Nós nunca fomos íntimos, mas o conheci quando fui entrevistá-lo para o documentário Os anos JK. Três anos depois, no dia do lançamento do filme, ele esteve presente e protagonizou uma cena interessante, que atestava seu bom humor e sua perspicácia. Ele estava tomando um uísque, e quando a imprensa veio para nos fotografar, ele colocou o copo pra trás e disse: É melhor esconder isto, se não amanhã vão dizer que estávamos todos bêbados . Mais tarde, participei ativamente da campanha Muda Brasil, tendo Tancredo como agente catalisador das esperanças de redemocratização.

Lembro que na mesma semana em que o filme foi lançado, uma carta-bomba foi colocada na sede da OAB, causando a morte da funcionária Lyda Monteiro. Na ocasião, o Jornal do Brasil estampou na primeira página: Veja Os anos JK, uma lição de democracia . Desde então, passei a militar como cineasta para que a redemocratização do país acontecesse. Logo em seguida, em 1984, lancei o documentário Jango, para mostrar que o Brasil precisava retornar à democracia, sem deixar de lado a justiça social.

Hoje, após ter recebido um convite do jornalista Roberto D'Ávila, me sinto muito feliz e honrado em estar dirigindo o documentário Tancredo - A travessia, que está intimamente ligado aos filmes anteriores e constitui uma espécie de tributo àquele que se empenhou desde início da ditadura para que a democracia fosse restaurada. Para se ter uma idéia, Tancredo foi o único membro do PSD que não votou no marechal Castelo Branco no pleito presidencial de 1964. Pretendo lançá-lo em abril. Só faltam as filmagens das comemorações de seu centenário de nascimento em São João Del Rey (MG) onde iniciou a carreira política.

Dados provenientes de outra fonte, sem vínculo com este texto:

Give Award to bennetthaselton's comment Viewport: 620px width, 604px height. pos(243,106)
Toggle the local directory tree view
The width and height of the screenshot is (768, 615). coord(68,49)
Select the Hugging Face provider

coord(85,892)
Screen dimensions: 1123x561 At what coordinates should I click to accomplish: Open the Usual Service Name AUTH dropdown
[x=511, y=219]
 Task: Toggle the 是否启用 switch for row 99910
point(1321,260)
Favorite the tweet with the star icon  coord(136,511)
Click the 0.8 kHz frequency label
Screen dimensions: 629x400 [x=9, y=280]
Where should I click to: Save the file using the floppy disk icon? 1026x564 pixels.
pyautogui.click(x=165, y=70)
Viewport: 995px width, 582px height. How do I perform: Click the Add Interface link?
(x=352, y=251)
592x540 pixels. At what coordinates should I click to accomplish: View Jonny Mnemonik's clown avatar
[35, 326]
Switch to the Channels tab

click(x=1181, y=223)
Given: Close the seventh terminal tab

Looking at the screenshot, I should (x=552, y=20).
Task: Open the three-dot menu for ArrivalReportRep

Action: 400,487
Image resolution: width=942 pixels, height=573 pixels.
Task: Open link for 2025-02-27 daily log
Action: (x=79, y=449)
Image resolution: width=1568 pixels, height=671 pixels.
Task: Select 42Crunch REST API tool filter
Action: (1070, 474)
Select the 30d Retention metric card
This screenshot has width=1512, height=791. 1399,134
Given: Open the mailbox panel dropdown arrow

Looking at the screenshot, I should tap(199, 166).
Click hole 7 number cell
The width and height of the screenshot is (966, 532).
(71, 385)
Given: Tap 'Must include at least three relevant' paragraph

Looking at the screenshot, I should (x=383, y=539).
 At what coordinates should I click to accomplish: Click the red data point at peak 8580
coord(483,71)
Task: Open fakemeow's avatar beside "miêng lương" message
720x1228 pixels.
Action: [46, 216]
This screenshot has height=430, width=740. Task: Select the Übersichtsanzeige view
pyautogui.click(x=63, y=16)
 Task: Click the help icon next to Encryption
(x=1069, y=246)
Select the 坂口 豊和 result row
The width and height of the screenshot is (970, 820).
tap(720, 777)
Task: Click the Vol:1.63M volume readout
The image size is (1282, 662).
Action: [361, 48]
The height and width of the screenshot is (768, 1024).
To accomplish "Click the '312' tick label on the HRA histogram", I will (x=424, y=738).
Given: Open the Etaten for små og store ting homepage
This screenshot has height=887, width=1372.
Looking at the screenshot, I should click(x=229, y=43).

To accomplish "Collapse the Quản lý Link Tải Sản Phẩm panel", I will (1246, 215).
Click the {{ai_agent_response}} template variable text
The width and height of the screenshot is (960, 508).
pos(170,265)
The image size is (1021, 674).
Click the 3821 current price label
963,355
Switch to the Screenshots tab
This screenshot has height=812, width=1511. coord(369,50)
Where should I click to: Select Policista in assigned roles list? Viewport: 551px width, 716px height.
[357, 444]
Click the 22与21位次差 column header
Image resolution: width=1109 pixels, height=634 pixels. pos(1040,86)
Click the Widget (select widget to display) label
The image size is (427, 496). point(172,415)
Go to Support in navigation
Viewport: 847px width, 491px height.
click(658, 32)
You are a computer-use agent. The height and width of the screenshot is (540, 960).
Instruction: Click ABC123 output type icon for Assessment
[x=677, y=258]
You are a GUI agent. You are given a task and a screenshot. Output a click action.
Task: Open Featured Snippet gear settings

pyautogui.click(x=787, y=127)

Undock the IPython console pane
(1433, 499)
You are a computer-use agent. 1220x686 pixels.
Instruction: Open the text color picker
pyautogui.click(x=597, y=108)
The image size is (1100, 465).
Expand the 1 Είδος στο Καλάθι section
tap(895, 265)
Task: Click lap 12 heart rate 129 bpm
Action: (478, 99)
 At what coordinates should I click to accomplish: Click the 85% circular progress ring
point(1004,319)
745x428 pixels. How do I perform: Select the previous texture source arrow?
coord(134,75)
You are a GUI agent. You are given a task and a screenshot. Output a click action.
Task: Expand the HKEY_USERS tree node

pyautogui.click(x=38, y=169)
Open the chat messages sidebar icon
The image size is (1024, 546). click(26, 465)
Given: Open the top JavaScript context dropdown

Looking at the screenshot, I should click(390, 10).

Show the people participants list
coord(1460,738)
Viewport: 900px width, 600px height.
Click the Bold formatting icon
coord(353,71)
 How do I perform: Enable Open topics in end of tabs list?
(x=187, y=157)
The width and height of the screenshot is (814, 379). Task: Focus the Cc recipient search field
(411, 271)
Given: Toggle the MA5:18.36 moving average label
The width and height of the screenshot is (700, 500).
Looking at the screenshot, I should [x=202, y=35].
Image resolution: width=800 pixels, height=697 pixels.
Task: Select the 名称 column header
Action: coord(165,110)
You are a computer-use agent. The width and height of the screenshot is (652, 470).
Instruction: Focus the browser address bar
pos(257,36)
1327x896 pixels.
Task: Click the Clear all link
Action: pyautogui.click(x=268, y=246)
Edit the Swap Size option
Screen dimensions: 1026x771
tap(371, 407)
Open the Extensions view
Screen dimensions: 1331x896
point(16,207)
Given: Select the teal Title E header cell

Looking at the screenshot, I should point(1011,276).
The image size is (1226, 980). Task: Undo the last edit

O destaque no cenário político de Minas o conduziu, em 1950, à Câmara Federal, onde impressionou Getúlio Vargas, que logo o convidou a assumir o Ministério da Justiça, em 1953. Durante a grave crise política que culminou com o suicídio de Getúlio no ano seguinte, Tancredo foi um dos poucos que se manteve fiel a ele. Assim, ele passou a ser respeitado pelo PTB, pelos militares e pelo PSD, que o nomeou como conciliador quando Jânio Quadros renunciou à presidência, em 1961. Na ocasião, ele conseguiu convencer os militares a voltarem para os quartéis e Jango a aceitar o parlamentarismo, evitando uma guerra civil. É neste momento que ele ganhou notoriedade como um político conciliador. E este perfil é que o levou a se tornar uma alternativa para a abertura política. Em 2010, ano que marca seu centenário de nascimento e os 25 anos de morte, fica a reflexão sobre a ética e a coerência que nortearam a vida deste político acima de tudo, um homem de paz.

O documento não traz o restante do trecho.